Além disso, na determinação cirúrgica do sexo do intersexual, os
objetivos para se “criar” um corpo feminino não são os mesmos para o masculino.
Pino(2007) coloca que “aos homens preserva-se primeiramente a sexualidade
heterossexual e para as mulheres se preserva a reprodução e a maternidade.”.
Esses fatores reafirmam os lugares de cada gênero na sociedade.
A questão da orientação sexual também está fortemente associada a essa
determinação do sexo biológico do sujeito intersexual. Segundo a autora de “O
sexo dos anjos”, Paula Sandrine Machado, há uma preocupação maior de médicos e
da sociedade em geral à futura masculinidade do paciente operado, e isso inclui
a sua heterossexualidade garantida. Essa preocupação não é tão frequente para
os casos de pacientes mulheres, contudo permanece para ambos a necessidade de
compatibilidade entre o sexo designado pelos médicos e a identidade de gênero
correspondente. Pino (2007) traz que:
“A medicina não é a
grande vilã da história, antes, é parte da ordem social que exige que as
pessoas tenham um sexo verdadeiro – homem-masculino e mulher-feminina – e que
essa verdade esteja sinalizada no corpo. A anatomia ainda funciona como o lugar
primário para anunciar a verdade dos sujeitos.”
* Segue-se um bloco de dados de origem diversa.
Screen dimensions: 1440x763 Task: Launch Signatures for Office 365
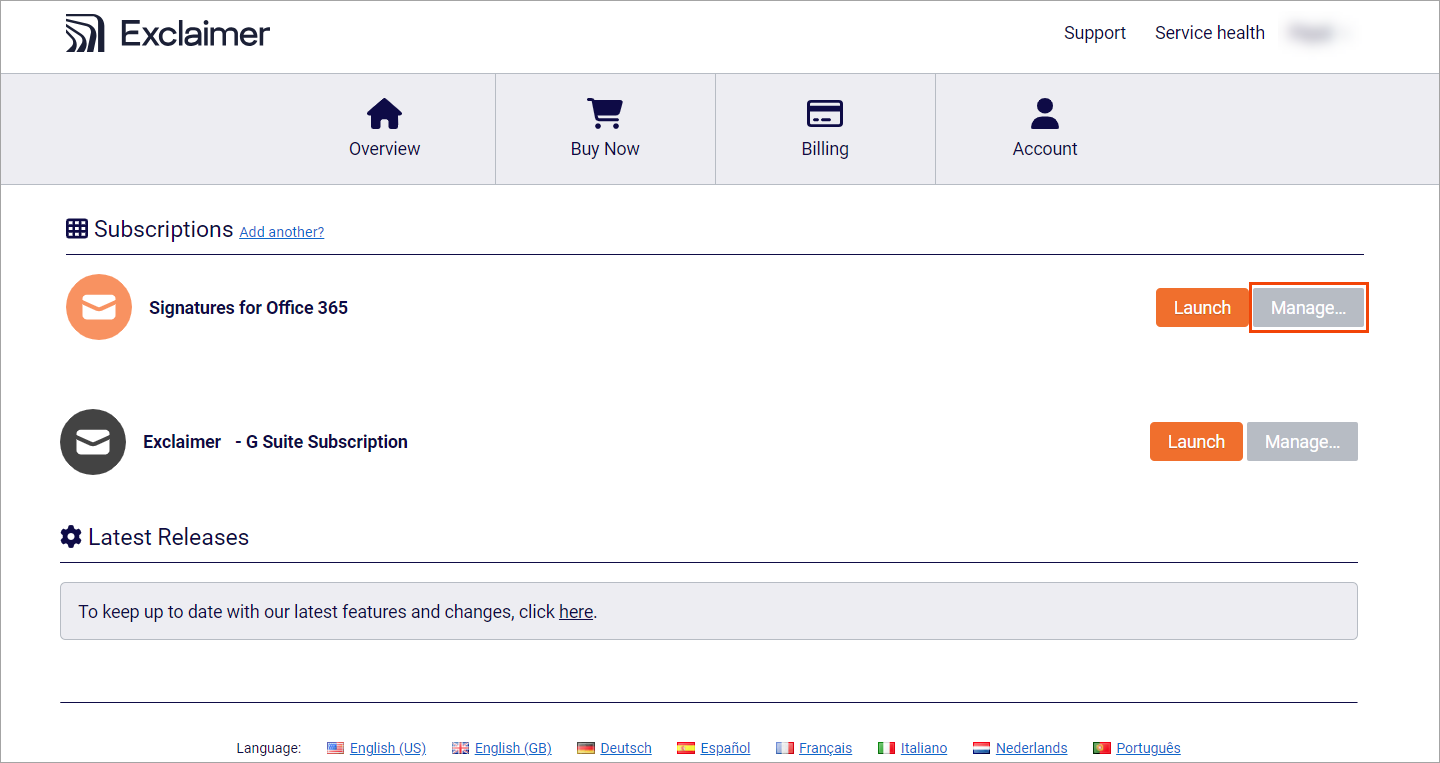point(1202,307)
Cabe aqui o questionamento acerca dessa ideia difundida de
“naturalização” da compatibilidade sexo biológico-gênero-orientação
heterossexual. Poderíamos ir um pouco mais longe a partir desta última
ideia: Acreditar que ter uma não compatibilidade entre estes três conceitos
fundamentais (um homem que possui identidade de gênero feminina; uma mulher que
se sente atraída por mulheres etc.) foge do comumente aceito por “ordem natural
das coisas” poderiam ser argumentos considerados válidos para justificar muitas
condutas intolerantes, preconceituosas e discriminatórias (como exemplos, a
transfobia e homofobia - sobre isso, clique aqui para ver os dados de violência
homofóbica no Brasil no ano de 2012). Além disso, considerar uma única
forma de identidade humana como correta, tendo em vista a pluralidade cultural,
as experiências individuais, as influências e as singularidades de cada um,
limita-se drasticamente estas inúmeras possibilidades e realidades humanas
existentes, desconsiderando-as como também naturais, o que é algo que por si só
já cobra um profundo senso crítico e questionador.
Poderíamos, portanto, pensar a independência entre esses três fatores
que compõem nosso “cartão de visita” como naturalmente possível? E, trazendo
nossa atenção a questão dos intersexuais, seria o caso de se pensar mais
criticamente acerca das determinações médicas de constituição do sujeito
intersexual, levando em conta a compatibilidade do sexo construído
cirurgicamente com identidades de gênero e de orientação sexual consideradas
“ideais”, sem a possibilidade de construção subjetiva e de livre escolha
do próprio sujeito? Fica a nossa sugestão.
Em breve faremos mais postagens a respeito das temáticas envolvendo a
sexualidade em seus mais variados contextos dentro do mundo intersexual, com as
contribuições de diferentes perspectivas teóricas da Psicologia.
Referência:
Pino, Nádia
Perez. A teoria queer e os intersex: experiências invisíveis de corpos
des-feitos. Cad. Pagu, Jun 2007, no.28, p.149-174.